# [Challenges]
(1) In the onnx.json proposal, what kind of external files should store large binary weight data?
(2) Write out the part of the onnx.json proposal starting with "Conversion from Diffusers" and going on through "universal and language-agnostic.".

# [Given passage]

* * *

Proposal: onnx.json format (a human-readable intermediate representation) #24922

dsisco11 · 2025-06-01T23:25:21Z

dsisco11
Jun 1, 2025

Currently the most popular format for describing models is the HuggingFace diffusers json format.
This creates a number of obstacles for using ML models in languages other than python.

Diffusers is limited to python and unusable in other languages.
The binary ONNX format is not human readable and requires tools to inspect or build a model file.
Conversion from Diffusers to ONNX is non-trivial and requires installing and interacting with python and all the required libraries to instantiate a model in the runtime so it can be captured.

Proposal: `onnx.json` format (a human-readable intermediate representation)

The "Unpacked" ONNX format should be a JSON-based representation of the model architecture, similar to the HuggingFace diffusers format, but designed to be more universal and language-agnostic.

Note: by "unpacked" we mean that the model architecture is represented in a human-readable format, rather than the binary ONNX format which is not easily readable or editable.

Also Note: this is NOT a proposal to replace the binary ONNX protobuf format by any means, but rather to create a new additional format that can be used as an intermediate (unoptimized) representation for sharing neural networks.

The format would be governed by an official JSON Schema (published by the ONNX team) to validate the structure and content of the model files.
Having a JSON Schema would not only allow for easy validation of the model files, but also enable tools (such as IDEs) to automatically provide assistance to model authors when writing an onnx.json file.

In order to be human-readable and possible to edit within text editors, the onnx.json format obviously can't store Gigabytes of weights directly in the JSON file.
Therefore, the format should allow for large binary data to be stored in external .safetensors files, while still allowing for binary-data to be embedded directly in the JSON (ideally allowing for both base64-strings and arrays of hex-encoded bytes).
The SafeTensors format is a good candidate for storing weights, as it is designed to be efficient and safe for loading in various environments, as well as being used almost universally and being a very simple format to implement.

In order to aid in abstraction and reusability, the onnx.json format should also allow for defining reusable nodes or layers, which can be referenced in the main model export section.
This would allow for defining common operations in a reusable way.

Abstraction of model architectures

To reduce development time for this new format, the first version could just focus on translating the existing ONNX proto items into their JSON equivalents.
However, in the long run, the onnx.json format should also provide abstractions for some of the most common model architectures and patterns.
The largest candidates for this abstraction would be: UNet and Transformer architectures.

It should be noted that since ML technology is evolving rapidly, the onnx.json format should aim to be extensible and allow for future additions of new model architectures and patterns.
This also means that providing abstractions for all logic within a models architecture is not feasible as new optimization strategies are constantly emerging.
The problem can be mitigated if developers are able to mutate the model graph after it is loaded but before it is compiled into the final ONNX proto format.
This would allow end applications to do things like implement novel optimization such as different attention mechanisms, or even injecting custom layers that are not part of the original model architecture.

* * *

# [Raw data]
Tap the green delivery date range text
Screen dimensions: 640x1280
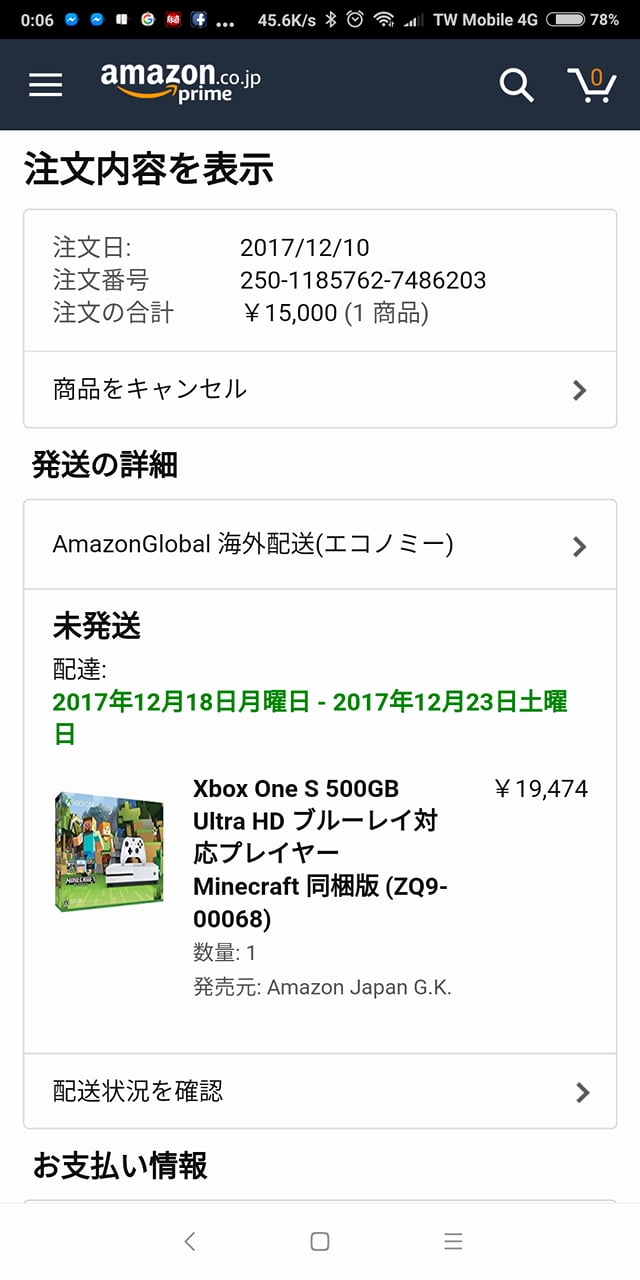tap(310, 718)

* * *

# [Outputs for the tasks]
(1) External .safetensors files.

(2)
Conversion from Diffusers to ONNX is non-trivial and requires installing and interacting with python and all the required libraries to instantiate a model in the runtime so it can be captured.

Proposal: `onnx.json` format (a human-readable intermediate representation)

The "Unpacked" ONNX format should be a JSON-based representation of the model architecture, similar to the HuggingFace diffusers format, but designed to be more universal and language-agnostic.